Über 4.000 Personen erhielten im Jahr 2025 in Sachsen-Anhalt Aufstiegs-BAföG

Geldscheine
© H@llAnzeiger

Halle/StatLa. Im Jahr 2025 haben 4.239 Personen in Sachsen-Anhalt Förderleistungen nach dem Aufstiegsfortbildungsförderungsgesetz (AFBG), dem sogenannten Aufstiegs-BAföG, erhalten. Wie das Statistische Landesamt mitteilt, ging die Zahl der Geförderten damit im Vergleich zum Vorjahr leicht zurück (-54 Fälle oder -1,3 %). Insgesamt wurden 2025 im Rahmen des Aufstiegs-BAföG 30,3 Mio. Euro bewilligt. Die Fördersumme stieg damit im Vergleich zum Vorjahr um 3,7 %. Mit dem Aufstiegs-BAföG werden Teilnehmende an Maßnahmen der beruflichen Aufstiegsfortbildung finanziell unterstützt. Im Bundesvergleich sank die Zahl der Geförderten stärker (Bundesdurchschnitt: -1,9 %) und die Fördersumme erhöhte sich in geringerem Maße (+1,9 %).
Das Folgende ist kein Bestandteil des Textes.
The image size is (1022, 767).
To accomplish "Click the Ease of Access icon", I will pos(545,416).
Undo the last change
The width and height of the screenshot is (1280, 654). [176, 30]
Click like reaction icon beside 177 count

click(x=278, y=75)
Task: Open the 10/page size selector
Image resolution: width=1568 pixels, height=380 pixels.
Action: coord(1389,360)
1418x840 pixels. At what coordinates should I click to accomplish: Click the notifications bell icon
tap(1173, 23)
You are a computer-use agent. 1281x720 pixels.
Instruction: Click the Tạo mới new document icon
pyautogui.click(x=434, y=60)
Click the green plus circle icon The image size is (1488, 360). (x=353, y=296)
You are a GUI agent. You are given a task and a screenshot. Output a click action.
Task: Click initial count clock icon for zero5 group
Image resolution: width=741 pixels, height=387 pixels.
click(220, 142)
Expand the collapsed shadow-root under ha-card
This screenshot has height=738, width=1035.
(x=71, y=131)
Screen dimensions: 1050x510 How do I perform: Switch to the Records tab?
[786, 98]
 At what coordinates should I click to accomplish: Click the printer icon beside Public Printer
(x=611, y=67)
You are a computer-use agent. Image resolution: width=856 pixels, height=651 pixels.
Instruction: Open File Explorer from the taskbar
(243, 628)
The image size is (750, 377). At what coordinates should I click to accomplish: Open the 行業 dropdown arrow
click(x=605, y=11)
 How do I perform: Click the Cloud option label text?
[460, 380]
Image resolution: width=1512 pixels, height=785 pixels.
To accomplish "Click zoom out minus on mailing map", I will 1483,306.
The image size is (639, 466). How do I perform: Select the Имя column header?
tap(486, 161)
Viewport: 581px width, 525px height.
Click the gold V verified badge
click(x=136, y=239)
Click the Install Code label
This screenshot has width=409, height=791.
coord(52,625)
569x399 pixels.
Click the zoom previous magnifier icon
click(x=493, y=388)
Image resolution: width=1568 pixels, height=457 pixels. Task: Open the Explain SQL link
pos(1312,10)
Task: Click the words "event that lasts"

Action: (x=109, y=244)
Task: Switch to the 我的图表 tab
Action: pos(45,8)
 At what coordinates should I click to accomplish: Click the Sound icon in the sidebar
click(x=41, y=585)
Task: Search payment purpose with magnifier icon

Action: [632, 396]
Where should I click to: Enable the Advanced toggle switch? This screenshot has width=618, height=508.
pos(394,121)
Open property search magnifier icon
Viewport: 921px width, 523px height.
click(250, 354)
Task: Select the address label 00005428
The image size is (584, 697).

Durchschnittlich erhielt jede Person in Vollzeit in Sachsen-Anhalt 990 Euro.

Aufstiegs-BAföG wird in Sachsen-Anhalt häufiger von Frauen genutzt

Mehr als die Hälfte aller Geförderten waren 2025 Frauen (2.484; 58,6 %). Bereits seit 2020 (53,1 %) stellten die Frauen die Mehrheit der Geförderten. Der Höchstwert im genannten 6-Jahreszeitraum wurde 2023 mit 2.565 weiblichen Geförderten gezählt. Wenn das Aufstiegs-BAföG nur in Teilzeit genutzt wurde (2025: 938), nahmen dies mehr als doppelt so viele Männer (671) wie Frauen (267) in Anspruch.

Während männliche Geförderte in Sachsen-Anhalt hauptsächlich im Ausbildungsbereich Industrie und Handel (736; 41,9 % aller männlichen Geförderten) vertreten waren, qualifizierten sich Frauen vor allem im Bereich Öffentlicher Dienst (2.007; 80,8 % aller weiblichen Geförderten).

Staatlich anerkannte Erzieherin bzw. anerkannte Erzieher häufigste geförderte Ausbildung

Unabhängig vom Geschlecht wurde mit dem Aufstiegs-BAföG am häufigsten die Ausbildung zur staatlich anerkannten Erzieherin (1.995) bzw. zum staatlich anerkannten Erzieher (462) im letzten Jahr gefördert. In den Top 3 der Frauen waren noch die Berufe staatlich anerkannte Heilerziehungspflegerin (113) und Wirtschaftsfachwirtin (55). Bei den Männern folgte die Qualifikation zum Industriemeister Metall (148) bzw. Industriemeister Elektrotechnik (93).

Methodische Hinweise:
Mit dem Aufstiegsfortbildungsförderungsgesetz (AFBG), dem sogenannten Aufstiegs-BAföG, fördern Bund und Länder berufliche Aufsteigerinnen und Aufsteiger bei der Finanzierung einer beruflichen Fortbildung. Dabei erhalten Personen ein Aufstiegs-BAföG, die an Fortbildungen öffentlicher und privater Träger in Voll- oder Teilzeit teilnehmen. Das Aufstiegs-BAföG wird zum Teil als Zuschuss und zum Teil als Darlehen gewährt. Der durchschnittliche Zuschuss- bzw. Darlehensbetrag pro Person entspricht jeweils dem Mittelwert unter denjenigen Geförderten, denen ein Zuschuss bzw. ein Darlehen bewilligt wurde. Bei den dargestellten Angaben handelt es sich ausschließlich um die bewilligten Förderungen.